## Begin Input material

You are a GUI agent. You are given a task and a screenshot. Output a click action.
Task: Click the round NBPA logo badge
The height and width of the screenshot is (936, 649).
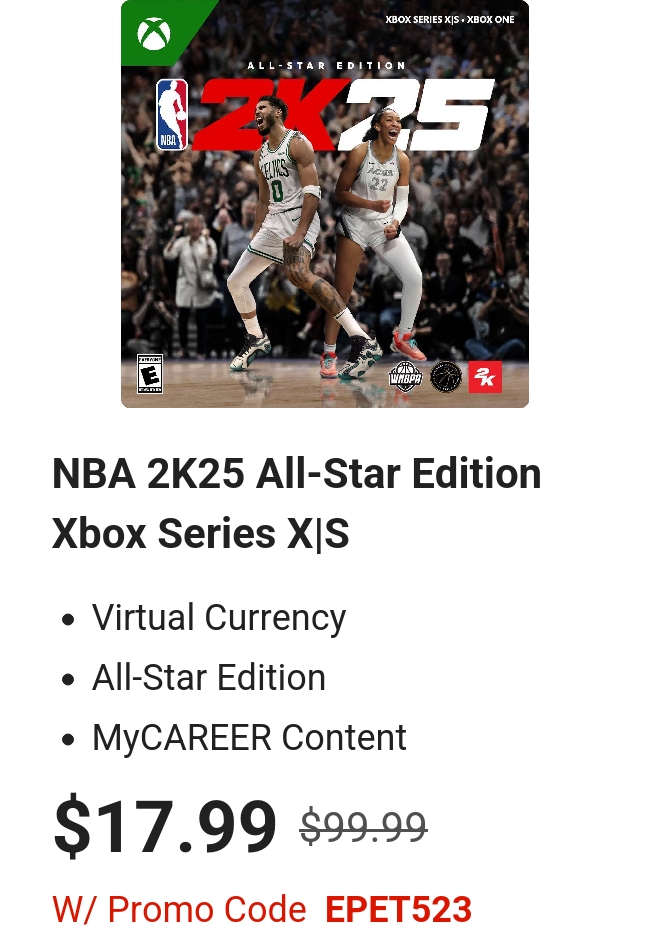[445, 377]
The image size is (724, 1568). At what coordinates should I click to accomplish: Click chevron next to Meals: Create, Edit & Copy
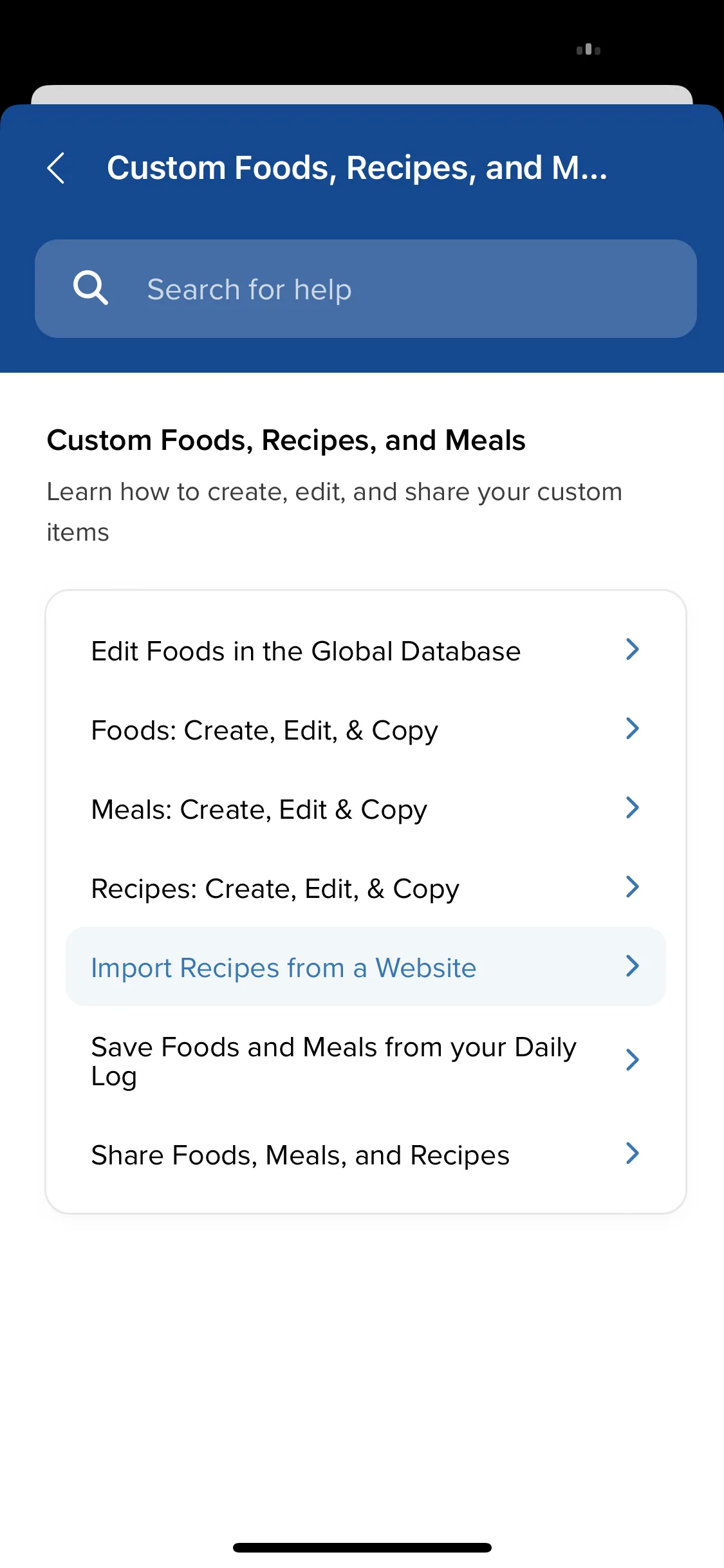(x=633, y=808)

## End Input material
## Begin Input material

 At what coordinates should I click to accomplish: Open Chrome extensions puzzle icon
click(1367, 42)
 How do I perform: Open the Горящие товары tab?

## End Input material

### Work required
Rewrite the listing from the line containing "You are a GUI" up to and including the line containing "(x=633, y=808)", requests and all, raising every coordinate in the answers by 9. Leave the pictures out.

### Result for this exercise
You are a GUI agent. You are given a task and a screenshot. Output a click action.
Task: Click the round NBPA logo badge
The height and width of the screenshot is (936, 649).
[454, 386]
The image size is (724, 1568). At what coordinates should I click to accomplish: Click chevron next to Meals: Create, Edit & Copy
(x=642, y=817)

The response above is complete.